Audio extract recorded at Fergie's Pub, Philadelphia, 2025.
Praise for After You Were, I Am:
*Longlisted for the National Book Critics Circle Award 2025*
*A book of the year in Artforum, 2025*
*A book of the year in The Telegraph and The Guardian, 2024*
“After You Were, I Am was at least a decade in the making, and the strength of the poetry is a measure of the crisis it confronts. […] First the stylish translations and imitations of canonical prayers, with their inflections of humour and modern living; next the closet drama of the Pendle Witch Trials, with Ralphs’s empathetic ventriloquism of these isolated, beleaguered souls in agony; and finally the fully imagined monologues of [John] Dee, a figure who is neither victim nor moral exemplar. […] Ralphs’s talent for subsuming her ego in her subjects […] gives her a gravitas few think to look for anymore.”

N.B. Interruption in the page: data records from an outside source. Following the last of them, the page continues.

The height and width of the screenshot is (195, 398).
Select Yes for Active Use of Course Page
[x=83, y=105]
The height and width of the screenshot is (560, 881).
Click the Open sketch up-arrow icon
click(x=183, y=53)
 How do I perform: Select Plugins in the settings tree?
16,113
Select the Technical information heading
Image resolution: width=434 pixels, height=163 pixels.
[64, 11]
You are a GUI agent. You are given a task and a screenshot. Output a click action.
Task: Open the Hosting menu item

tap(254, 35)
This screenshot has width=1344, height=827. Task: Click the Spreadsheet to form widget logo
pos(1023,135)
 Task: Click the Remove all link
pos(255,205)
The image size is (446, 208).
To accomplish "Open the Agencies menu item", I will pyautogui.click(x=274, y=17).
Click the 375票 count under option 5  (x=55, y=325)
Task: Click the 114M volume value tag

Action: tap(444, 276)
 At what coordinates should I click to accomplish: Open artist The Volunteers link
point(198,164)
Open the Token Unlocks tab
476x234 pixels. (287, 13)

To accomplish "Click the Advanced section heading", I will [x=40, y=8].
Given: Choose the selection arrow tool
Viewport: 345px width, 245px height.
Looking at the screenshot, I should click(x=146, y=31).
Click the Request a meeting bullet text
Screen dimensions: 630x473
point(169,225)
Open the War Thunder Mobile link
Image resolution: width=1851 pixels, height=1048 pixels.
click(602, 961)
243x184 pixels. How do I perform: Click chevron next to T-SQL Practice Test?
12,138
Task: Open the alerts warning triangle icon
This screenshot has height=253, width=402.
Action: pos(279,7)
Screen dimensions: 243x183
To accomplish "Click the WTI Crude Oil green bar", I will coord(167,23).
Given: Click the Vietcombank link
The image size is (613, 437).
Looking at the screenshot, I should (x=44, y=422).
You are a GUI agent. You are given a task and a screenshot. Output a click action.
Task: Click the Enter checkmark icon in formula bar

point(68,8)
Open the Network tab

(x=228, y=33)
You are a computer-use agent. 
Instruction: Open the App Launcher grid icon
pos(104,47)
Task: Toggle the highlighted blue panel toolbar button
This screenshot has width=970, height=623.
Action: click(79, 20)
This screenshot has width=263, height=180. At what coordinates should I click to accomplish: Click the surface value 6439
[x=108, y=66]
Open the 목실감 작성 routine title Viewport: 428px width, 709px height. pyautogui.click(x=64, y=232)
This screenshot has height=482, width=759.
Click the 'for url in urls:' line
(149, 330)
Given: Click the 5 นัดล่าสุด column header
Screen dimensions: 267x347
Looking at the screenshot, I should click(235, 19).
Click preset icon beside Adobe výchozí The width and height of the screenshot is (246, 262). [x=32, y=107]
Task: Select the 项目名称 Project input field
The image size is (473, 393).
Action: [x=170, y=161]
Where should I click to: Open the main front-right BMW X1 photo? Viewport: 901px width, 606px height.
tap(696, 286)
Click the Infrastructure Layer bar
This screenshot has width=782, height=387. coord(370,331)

—Ange Mlinko, London Review of Books
“Ralphs’s mischievous, metaphysical debut riffs on great religious poets, revisits the victims of the Pendle Witch Trials and explores the life of Elizabethan conjuror John Dee.”
—Tristram Fane Saunders, “Top 50 Books of 2024,” The Telegraph
“Camille Ralphs’s After You Were, I Am brings a medieval spirituality vibrantly into the modern world.”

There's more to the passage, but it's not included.